A native of Indonesia and the Malacca Islands, the Clove is an evergreen tree that grows to about 10 metres tall (30 feet). It has bright green leaves and rose-peach flower buds, which upon drying turn a deep red-brown. These are beaten from the tree and dried. The Latin word for clove, 'Clavus', means nail shaped, referring to the shape of the bud.
Clove was much used by the Greeks, Roman and Chinese for its medicinal value. In ancient history, the Chinese used it to ease toothache and as a breath sweetener – it was used by those who communicated with the Emperor for this reason. Clove also has excellent antiseptic properties and was traditionally used in the prevention of contagious diseases, such as the Plague.
Clove oil is extracted from the leaves, stem and buds. It has a warm, strong and spicy smell, and is colourless to pale yellow with a medium to watery viscosity. The main chemical components of Clove oil are: Eugenol, Furfurol, Caryophyllene, Eugenyl Acetate and Pinene.
The therapeutic benefits of clove oil include analgesic, antiseptic, antispasmodic, anti-neuralgic, carminative and anti-infectious properties.

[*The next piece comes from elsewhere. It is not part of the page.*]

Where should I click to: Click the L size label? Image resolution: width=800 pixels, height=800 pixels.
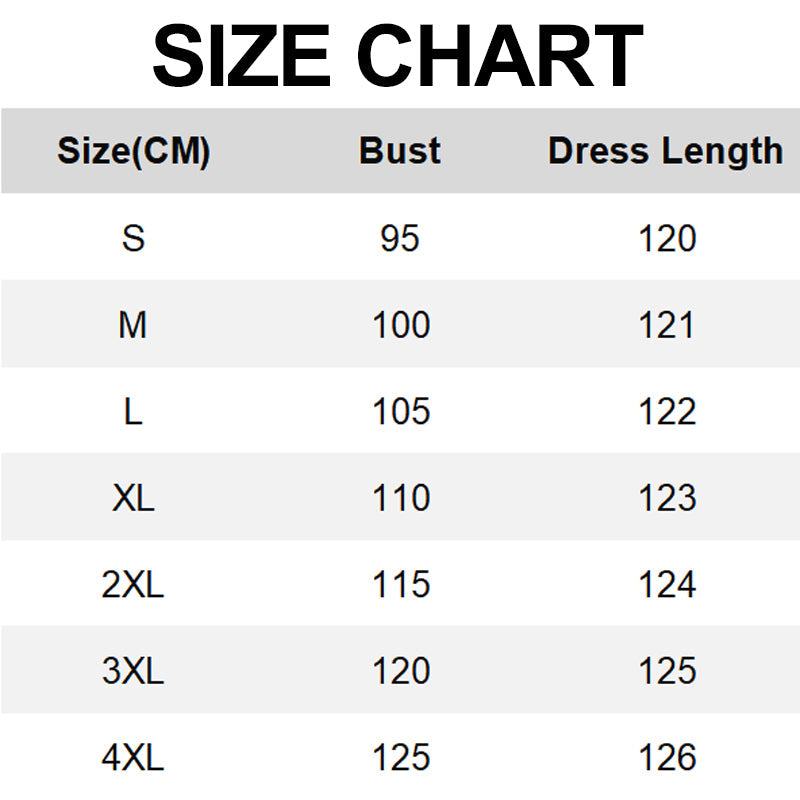coord(133,412)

It is often used as a disinfectant or a natural insecticide, and is also useful as a stimulant and general tonic.
Clove leaf oil can be used for bruises, burns, cuts, and infections. As a pain reliever it helps soothe toothache, mouth sores, rheumatism and arthritis. It can be greatly beneficial to the digestive system, and is effective in helping to treat vomiting, diarrhoea, flatulence and spasms, as well as bad breath. Clove oil is also valuable in relieving respiratory problems, like bronchitis, asthma and tuberculosis.